Task brief -
In the listing below, substitute "Choose" for every "Select" and keep everything else unchanged. Omit the pictures.

Recorded data:
------------------------------

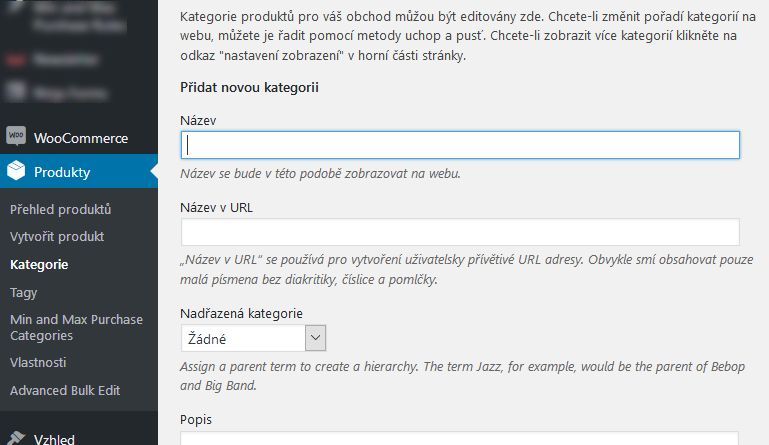
Task: Click into the Název v URL field
Action: pos(460,232)
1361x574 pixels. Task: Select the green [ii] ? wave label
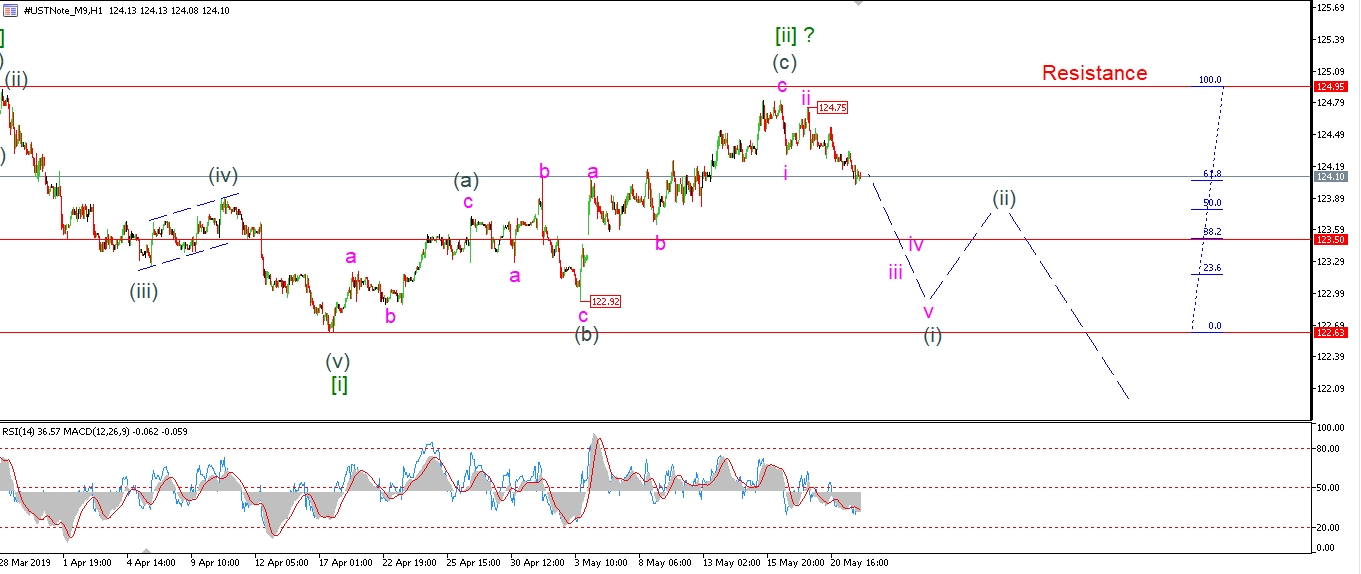point(795,35)
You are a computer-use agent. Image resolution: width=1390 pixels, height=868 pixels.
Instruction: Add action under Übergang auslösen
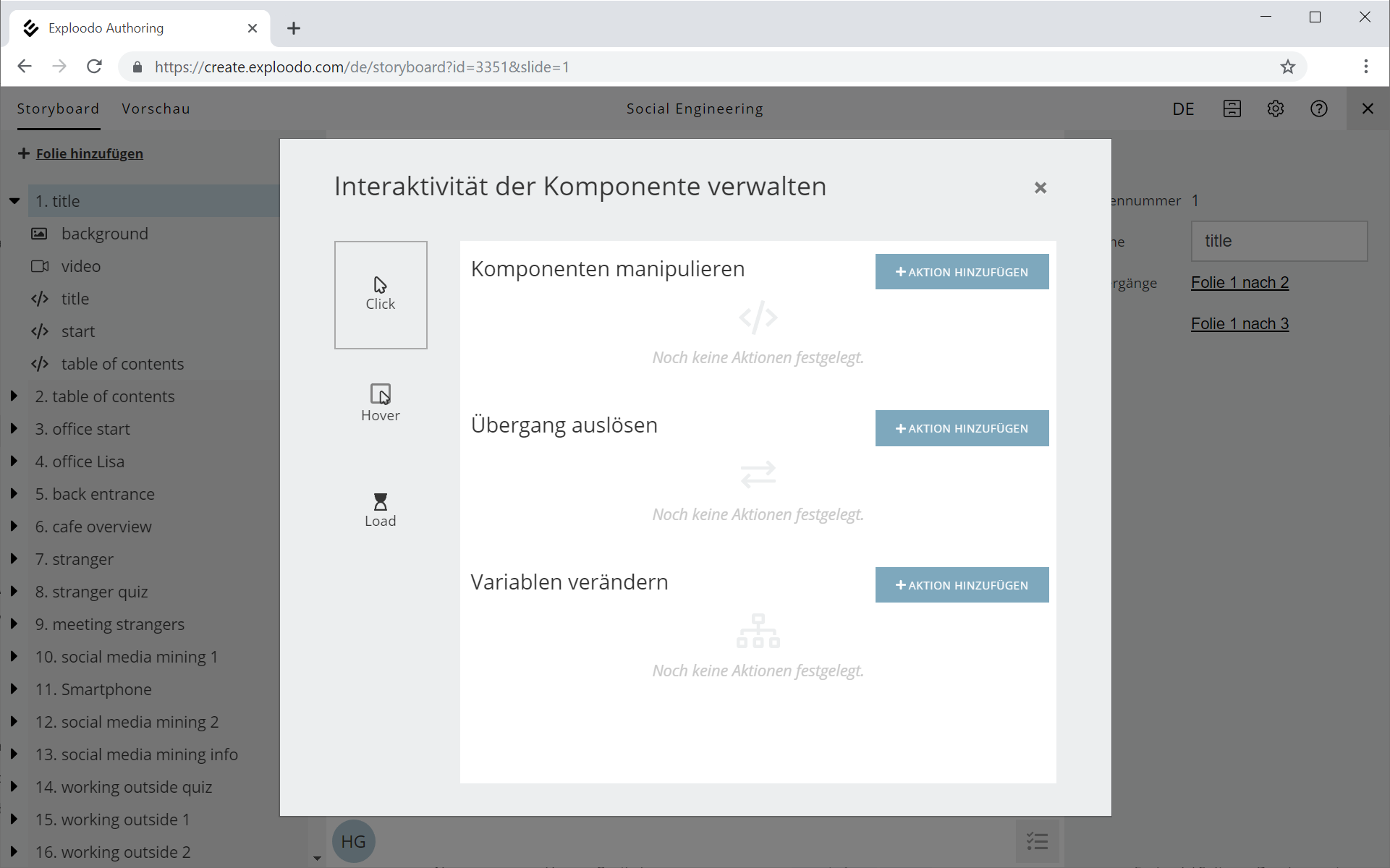[x=962, y=428]
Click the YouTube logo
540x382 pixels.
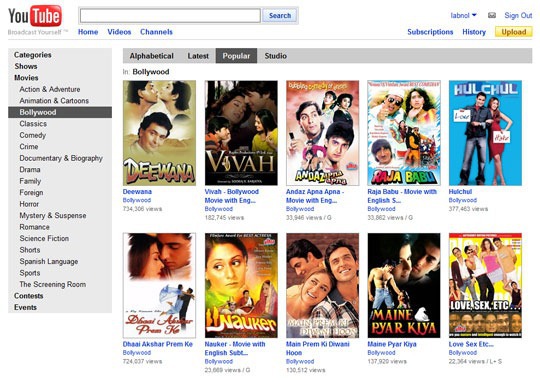coord(35,16)
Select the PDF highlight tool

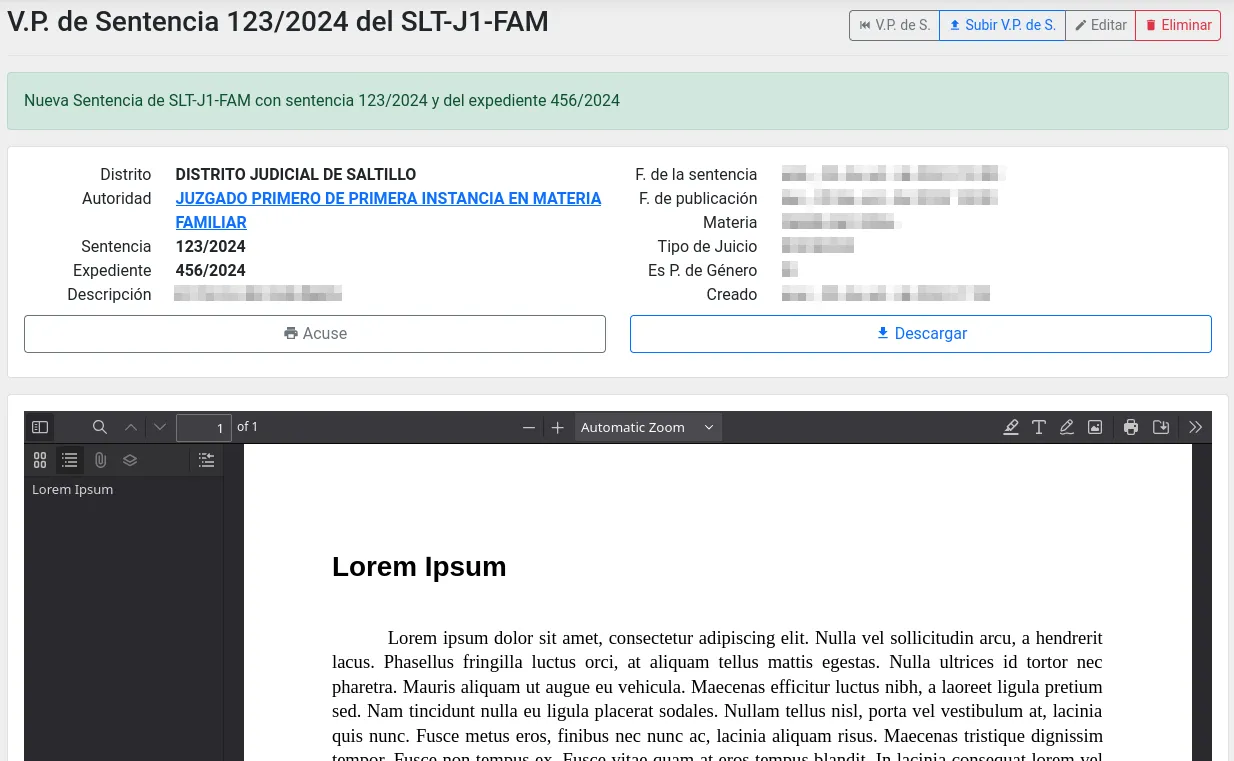[x=1011, y=427]
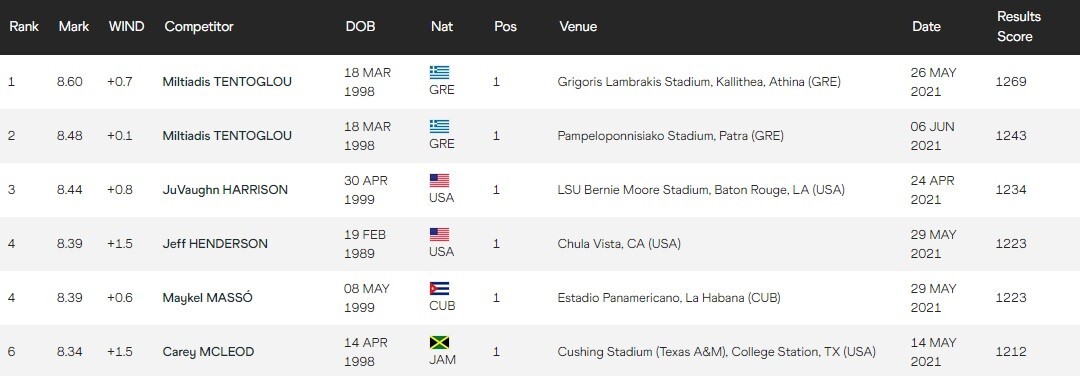1088x376 pixels.
Task: Click the 1269 results score value
Action: [1011, 81]
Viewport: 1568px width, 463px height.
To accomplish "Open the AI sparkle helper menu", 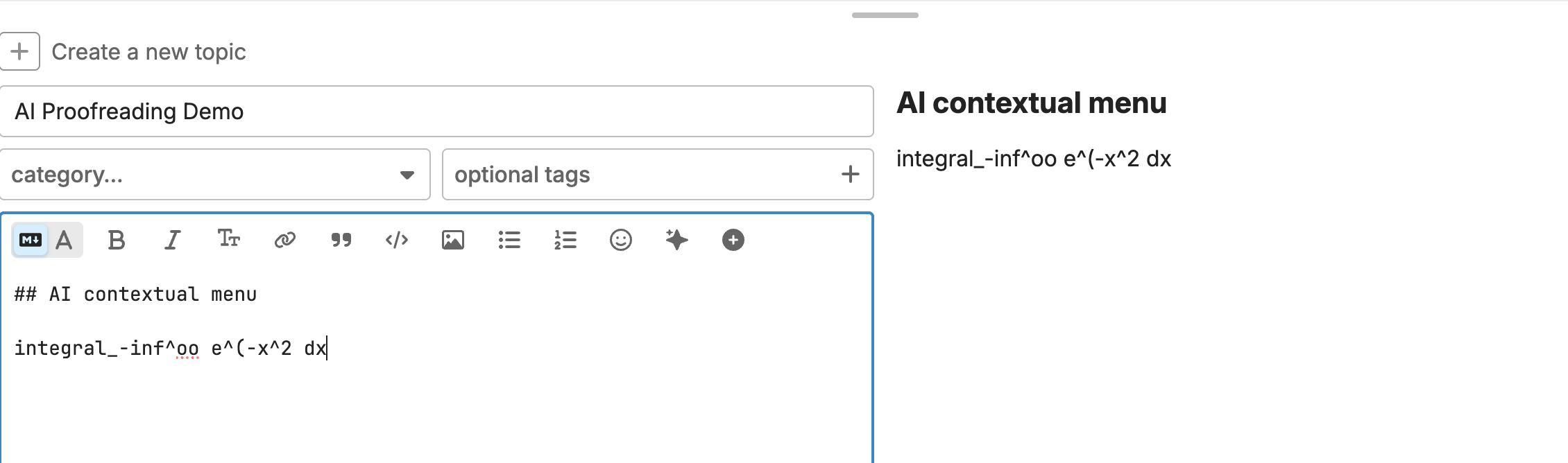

------------------------------

Answer for this exercise -
Task: Click into the Název v URL field
Action: pos(460,232)
1361x574 pixels. Task: Choose the green [ii] ? wave label
point(795,35)
You are a computer-use agent. Image resolution: width=1390 pixels, height=868 pixels.
Instruction: Add action under Übergang auslösen
[x=962, y=428]
Click the YouTube logo
540x382 pixels.
coord(35,16)
Choose the PDF highlight tool

[x=1011, y=427]
1088x376 pixels.
Task: Click the 1269 results score value
Action: [1011, 81]
Viewport: 1568px width, 463px height.
To accomplish "Open the AI sparkle helper menu", 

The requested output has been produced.